Directive:
Please rewrite the data below with every "district label" changed to "area label", leaving all else as it is.

The records:
---+---

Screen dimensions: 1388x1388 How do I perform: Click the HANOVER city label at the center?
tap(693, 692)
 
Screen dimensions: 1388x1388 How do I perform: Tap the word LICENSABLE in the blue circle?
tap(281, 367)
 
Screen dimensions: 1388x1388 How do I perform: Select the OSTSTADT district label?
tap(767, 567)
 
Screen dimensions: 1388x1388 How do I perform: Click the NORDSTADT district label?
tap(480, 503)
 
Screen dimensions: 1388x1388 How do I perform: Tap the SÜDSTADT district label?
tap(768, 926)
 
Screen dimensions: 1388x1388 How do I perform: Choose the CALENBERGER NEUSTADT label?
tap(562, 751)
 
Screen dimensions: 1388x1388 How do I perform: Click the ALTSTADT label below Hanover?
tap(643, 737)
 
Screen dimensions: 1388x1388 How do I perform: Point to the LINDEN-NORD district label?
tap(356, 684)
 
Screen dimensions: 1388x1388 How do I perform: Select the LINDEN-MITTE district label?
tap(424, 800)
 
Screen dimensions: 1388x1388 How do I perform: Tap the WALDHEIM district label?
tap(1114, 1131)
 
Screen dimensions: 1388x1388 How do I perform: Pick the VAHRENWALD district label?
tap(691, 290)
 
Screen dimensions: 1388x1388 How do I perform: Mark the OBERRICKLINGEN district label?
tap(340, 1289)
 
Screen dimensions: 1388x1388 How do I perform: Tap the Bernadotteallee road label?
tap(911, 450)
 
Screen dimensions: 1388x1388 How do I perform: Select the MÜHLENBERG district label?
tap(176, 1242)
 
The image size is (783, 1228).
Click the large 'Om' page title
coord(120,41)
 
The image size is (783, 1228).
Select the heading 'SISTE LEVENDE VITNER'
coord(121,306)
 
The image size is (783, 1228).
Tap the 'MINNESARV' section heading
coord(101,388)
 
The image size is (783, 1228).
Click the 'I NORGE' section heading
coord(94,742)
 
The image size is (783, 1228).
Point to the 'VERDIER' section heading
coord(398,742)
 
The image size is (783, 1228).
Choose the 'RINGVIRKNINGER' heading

---+---

Full output:
Screen dimensions: 1388x1388 How do I perform: Click the HANOVER city label at the center?
tap(693, 692)
 
Screen dimensions: 1388x1388 How do I perform: Tap the word LICENSABLE in the blue circle?
tap(281, 367)
 
Screen dimensions: 1388x1388 How do I perform: Select the OSTSTADT area label?
tap(767, 567)
 
Screen dimensions: 1388x1388 How do I perform: Click the NORDSTADT area label?
tap(480, 503)
 
Screen dimensions: 1388x1388 How do I perform: Tap the SÜDSTADT area label?
tap(768, 926)
 
Screen dimensions: 1388x1388 How do I perform: Choose the CALENBERGER NEUSTADT label?
tap(562, 751)
 
Screen dimensions: 1388x1388 How do I perform: Click the ALTSTADT label below Hanover?
tap(643, 737)
 
Screen dimensions: 1388x1388 How do I perform: Point to the LINDEN-NORD area label?
tap(356, 684)
 
Screen dimensions: 1388x1388 How do I perform: Select the LINDEN-MITTE area label?
tap(424, 800)
 
Screen dimensions: 1388x1388 How do I perform: Tap the WALDHEIM area label?
tap(1114, 1131)
 
Screen dimensions: 1388x1388 How do I perform: Pick the VAHRENWALD area label?
tap(691, 290)
 
Screen dimensions: 1388x1388 How do I perform: Mark the OBERRICKLINGEN area label?
tap(340, 1289)
 
Screen dimensions: 1388x1388 How do I perform: Tap the Bernadotteallee road label?
tap(911, 450)
 
Screen dimensions: 1388x1388 How do I perform: Select the MÜHLENBERG area label?
tap(176, 1242)
 
The image size is (783, 1228).
Click the large 'Om' page title
coord(120,41)
 
The image size is (783, 1228).
Select the heading 'SISTE LEVENDE VITNER'
coord(121,306)
 
The image size is (783, 1228).
Tap the 'MINNESARV' section heading
coord(101,388)
 
The image size is (783, 1228).
Click the 'I NORGE' section heading
coord(94,742)
 
The image size is (783, 1228).
Point to the 'VERDIER' section heading
coord(398,742)
 
The image size is (783, 1228).
Choose the 'RINGVIRKNINGER' heading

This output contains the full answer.